The proposed agreement would have provided 15 months of severance for Brexler, worth about $713,000. He also would keep his Erlanger health coverage for 18 months, paying his employee portion, a benefit worth about $15,000, officials said. The package would have paid Brexler about $185,000 less than the maximum he's entitled to in his contract, Erlanger officials have said.
Trustees Ronald Loving, Donnie Hutcherson, Kim White and Dr. Phyllis E. Miller voted for the severance package, while Richard Casavant, James Worthington, Jennifer Stanley and Russell King voted against it.
Since 1998, Erlanger Health System has agreed to pay hundreds of thousands of dollars to top executives after they resigned or were ousted.
Skip Reeder, CEO from November 1994 to March 1998, was paid $518,000 after he resigned as hospital head.
Dennis Pettigrew, CEO from October 1998 to February 2003, was paid $131,000 in a court settlement from a lawsuit he filed after he was fired.
Brexler's contract states that if he is let go without cause, he would receive 18 months' pay and benefits as severance. If he is fired for cause, he's entitled to nothing. Other scenarios would apply if he voluntarily terminated the contract.
The contract terms allow the board and Brexler to come to an agreement, and that provision was cited in the deal trustees rejected Dec. 12. In the weeks since the last board meeting, negotiations between the hospital and Brexler have continued.
Trustees Michael Griffin and Dr. Charles Longer did not attend the December meeting. Both men said Friday they plan to attend the meeting Monday, but wouldn't say if they will support a severance package.
Miller said Friday she has not seen a renegotiated package and is not sure if board members will be asked to reconsider the same package or a new agreement.
Brexler's contract leaves them little option but to pay the severance package, Miller said.
"It does stick in the craw a little bit to pay out that kind of money at a time like this, but we've got a contract and we've got to honor that contract," Miller said.
King and Casavant disagree.
"The board acted properly on [Brexler's] resignation and there's nothing more to talk about," King said.
Casavant said he would never vote to support a severance package for Brexler.
Miller declined to discuss any advice to the board from its attorney, citing attorney-client privilege. But she said unless she is presented different information Monday, she believes trustees need to approve the severance package.
"Even though it sounds like a lot of money, it is in line of what similar institutions have paid," Miller said. "I hope we can get this resolved and move on."

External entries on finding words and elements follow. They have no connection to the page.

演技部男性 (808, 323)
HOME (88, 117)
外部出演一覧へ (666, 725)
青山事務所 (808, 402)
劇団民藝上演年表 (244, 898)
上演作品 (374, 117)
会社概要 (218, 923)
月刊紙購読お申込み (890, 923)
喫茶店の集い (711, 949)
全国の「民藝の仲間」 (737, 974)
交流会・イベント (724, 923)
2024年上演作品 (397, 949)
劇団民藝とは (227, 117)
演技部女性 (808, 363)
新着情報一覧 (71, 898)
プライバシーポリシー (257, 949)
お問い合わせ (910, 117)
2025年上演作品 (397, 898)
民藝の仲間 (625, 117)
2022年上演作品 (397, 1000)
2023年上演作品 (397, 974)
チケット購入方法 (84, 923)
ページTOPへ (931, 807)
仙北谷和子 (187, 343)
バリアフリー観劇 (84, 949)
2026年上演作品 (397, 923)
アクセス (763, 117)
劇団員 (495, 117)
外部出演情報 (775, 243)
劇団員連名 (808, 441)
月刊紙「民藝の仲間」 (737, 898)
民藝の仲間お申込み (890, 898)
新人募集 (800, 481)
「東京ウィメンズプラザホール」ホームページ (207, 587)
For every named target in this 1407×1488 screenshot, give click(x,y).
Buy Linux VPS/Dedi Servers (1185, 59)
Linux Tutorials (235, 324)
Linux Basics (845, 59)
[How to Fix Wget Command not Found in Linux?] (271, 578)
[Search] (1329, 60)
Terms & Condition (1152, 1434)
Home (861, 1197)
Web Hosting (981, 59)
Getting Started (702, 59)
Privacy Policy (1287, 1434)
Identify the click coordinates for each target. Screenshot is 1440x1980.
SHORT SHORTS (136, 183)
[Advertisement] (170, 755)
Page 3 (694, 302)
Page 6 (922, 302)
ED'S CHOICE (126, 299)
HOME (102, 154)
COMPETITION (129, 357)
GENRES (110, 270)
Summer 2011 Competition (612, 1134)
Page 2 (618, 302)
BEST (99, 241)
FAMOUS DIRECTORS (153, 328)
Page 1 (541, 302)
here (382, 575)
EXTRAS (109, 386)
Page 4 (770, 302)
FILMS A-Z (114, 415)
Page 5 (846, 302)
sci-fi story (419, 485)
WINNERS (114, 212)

Although hospitals continue to pay compensation, Neel said contracts are being negotiated with more detail and more attention paid to compensation. If there are questions about whether severance should be paid, the contract was not written clearly enough, he said.
Meanwhile, Becker said he expects, as health care profits become tighter, severance packages will be become more controversial.
"The reimbursement pie is getting smaller, and the table manners are getting worse," he said.